Esto ha permitido que eduquemos a nuestros hijos no para que se formen sino para que no sufran. Los padres de ahora buscan no hacer sentir mal a sus hijos para no «traumarlos». Si tienen malas calificaciones o el niño fue suspendido de la escuela es entonces culpa del maestro quien corre el riesgo de ser señalado como «agresor psicológico». En algunas universidades se implementan medidas para evitar que los alumnos se estresen por los exámenes, como si el estrés fuera una enfermedad y no un mecanismo con el cual el individuo se adapta a su entorno. Luego, el alumno entra a trabajar a un empleo de servicio al cliente y la empresa le coloca un slogan que dice «siempre sonríe al cliente». Este individuo teme estar triste o angustiado (por más paradójico que ello suene) porque sabe que una crisis de angustia o una depresión puede llegar a convertirse en un obstáculo dentro de su carrera profesional.

El problema con esta «felicidad a toda costa» es que se ignora de forma rampante que eso que llamamos «emociones negativas» tiene una función muy clara no solo en el equilibrio psíquico del individuo, sino en su capacidad de adaptación al entorno. Por ejemplo, el proceso de duelo que el individuo sufre después de la muerte de un ser querido o un rompimiento amoroso es crucial para que pueda readaptarse a su entorno en el cual esa persona querida ya no está. El miedo, por su parte, es muy importante para evitar peligros y agudiza los sentidos. El estrés también tiene una facultad adaptativa.
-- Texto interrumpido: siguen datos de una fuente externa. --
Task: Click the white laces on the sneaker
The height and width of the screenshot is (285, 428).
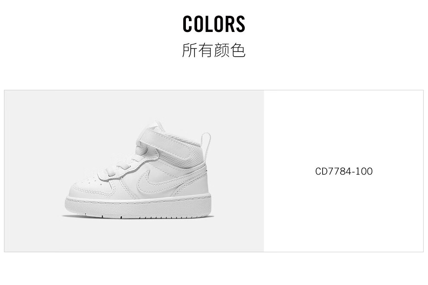Action: pos(120,169)
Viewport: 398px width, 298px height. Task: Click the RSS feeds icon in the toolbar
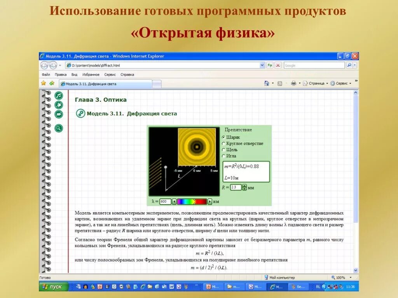pos(279,83)
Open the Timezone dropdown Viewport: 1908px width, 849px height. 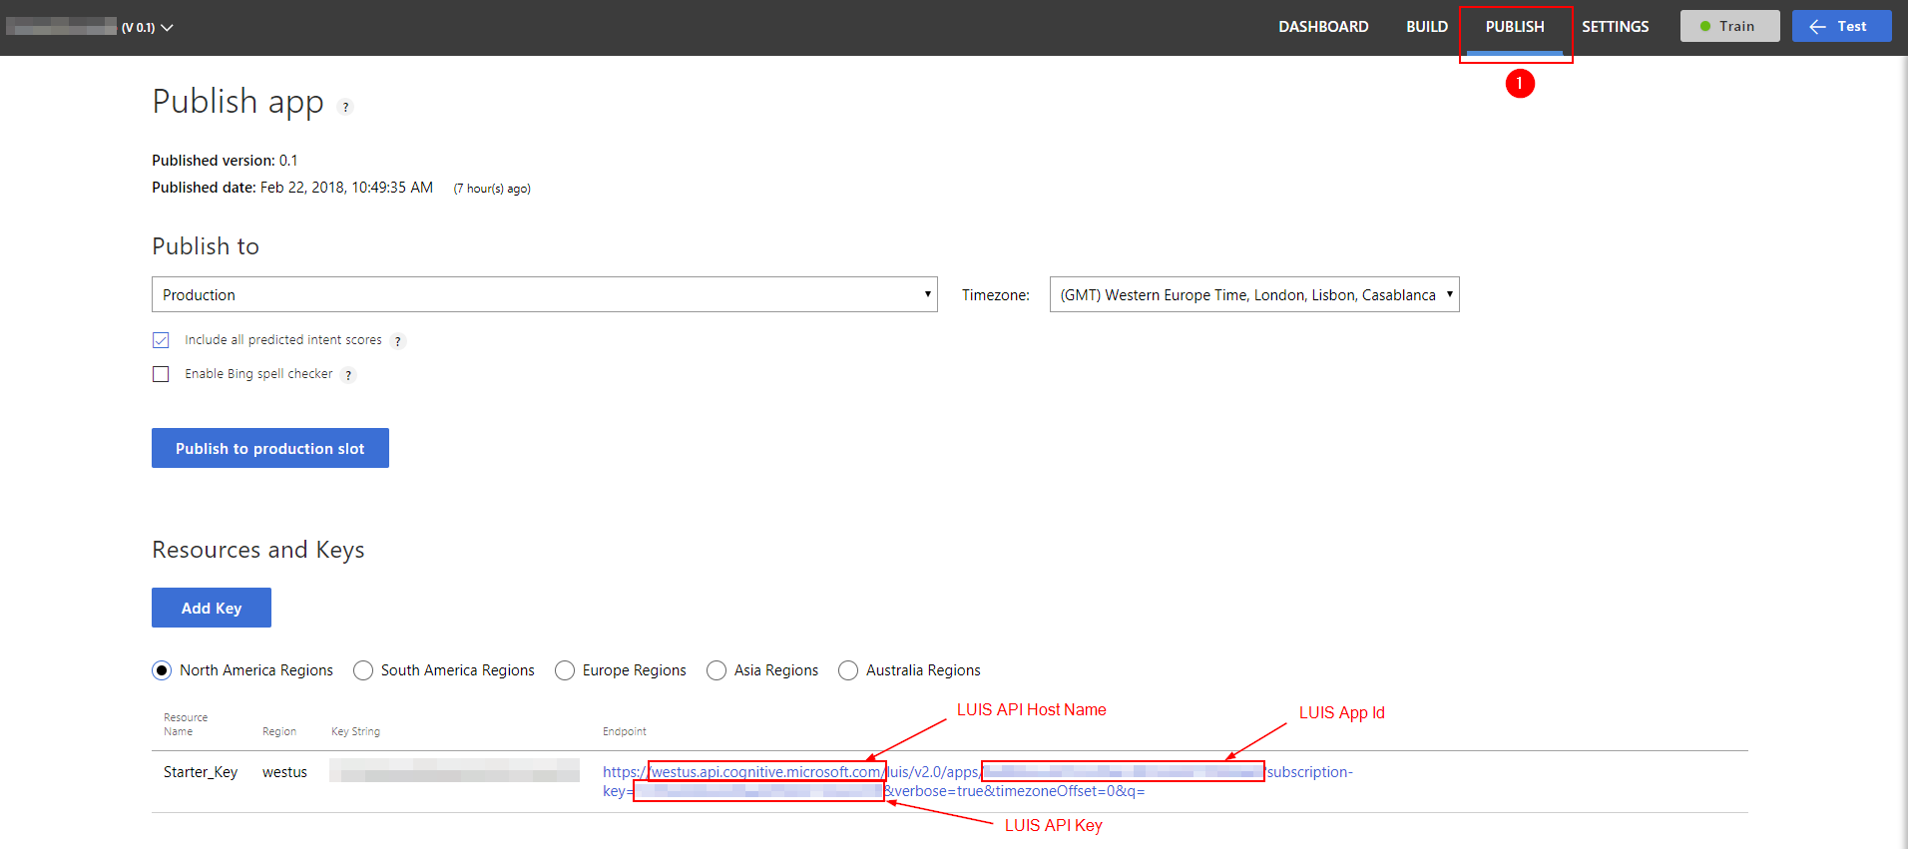pyautogui.click(x=1253, y=294)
Buscamos rehuir de ellos porque esos sentimientos son desagradables sensorialmente. A nadie le gusta estar asustado, deprimido o angustiado, pero si el cuerpo lanza esas emociones es para que, por medio de ellas, induzca al individuo a tomar una decisión o actuar de una forma que no lo haría en la ausencia de dichos sentidos. ¿O tendría sentido estar al borde de un risco y no sentir nada? Si eso ocurriera, la posibilidad de fallecer en una caída crecería exponencialmente.

Lo más grave es que estas «corrientes» asumen que se puede ser feliz sin dolor, pero eso es rotundamente falso. En realidad, cuando se priva a una persona de sentir dolor, al no tener la experiencia ni la sabiduría para confrontarlo, se sentirá mucho más desgraciado y desprovisto de herramientas para hacerle frente.
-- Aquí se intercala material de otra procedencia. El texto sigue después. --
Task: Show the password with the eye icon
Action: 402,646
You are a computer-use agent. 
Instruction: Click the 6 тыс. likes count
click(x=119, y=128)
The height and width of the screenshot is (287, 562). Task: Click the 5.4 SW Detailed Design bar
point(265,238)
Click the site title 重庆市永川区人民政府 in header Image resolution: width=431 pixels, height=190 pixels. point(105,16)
Los resultados ahí están: gente muy frágil con una nula tolerancia a la frustración porque sus padres o educadores evitaron a toda costa que se enfrentara al miedo, a la angustia, a la soledad o al dolor. Profesionales que buscan a toda cosa sentirse tristes para no ser juzgados pero que regresan a casa y explotan toda esa frustración guardada y acumulada en el área de trabajo (y donde los receptores de dicha frustración suelen ser la pareja sentimental, los hijos o la familia). Paradójicamente, es esa cultura de la «felicidad a toda costa» la que está creando seres más infelices.

Es bueno que aprendamos a no maltratar y respetar a los semejantes, reconocer la necesidad del dolor no implica dejar permitir el bullying en las escuelas, ni los abusos, ni la humillación. También es bueno que comencemos a desestigmatizar y reconocer los trastornos mentales que mucha gente padece, que conozcamos su dolor, lo entendamos y dejemos de echarles la culpa por ello.

Pero otra cosa es inhibir y atrofiar los sentimientos negativos, ello es incluso inhumano. Nuestro deber es formar a las siguientes generaciones, no evitar que sufran. El dolor es indispensable en el desarrollo mental y espiritual del individuos. Cualquier persona que pueda preciarse de ser realmente feliz dirá que conoce el dolor muy bien, que se ha enfrentado varias veces a él, al punto de convertirse en un maestro.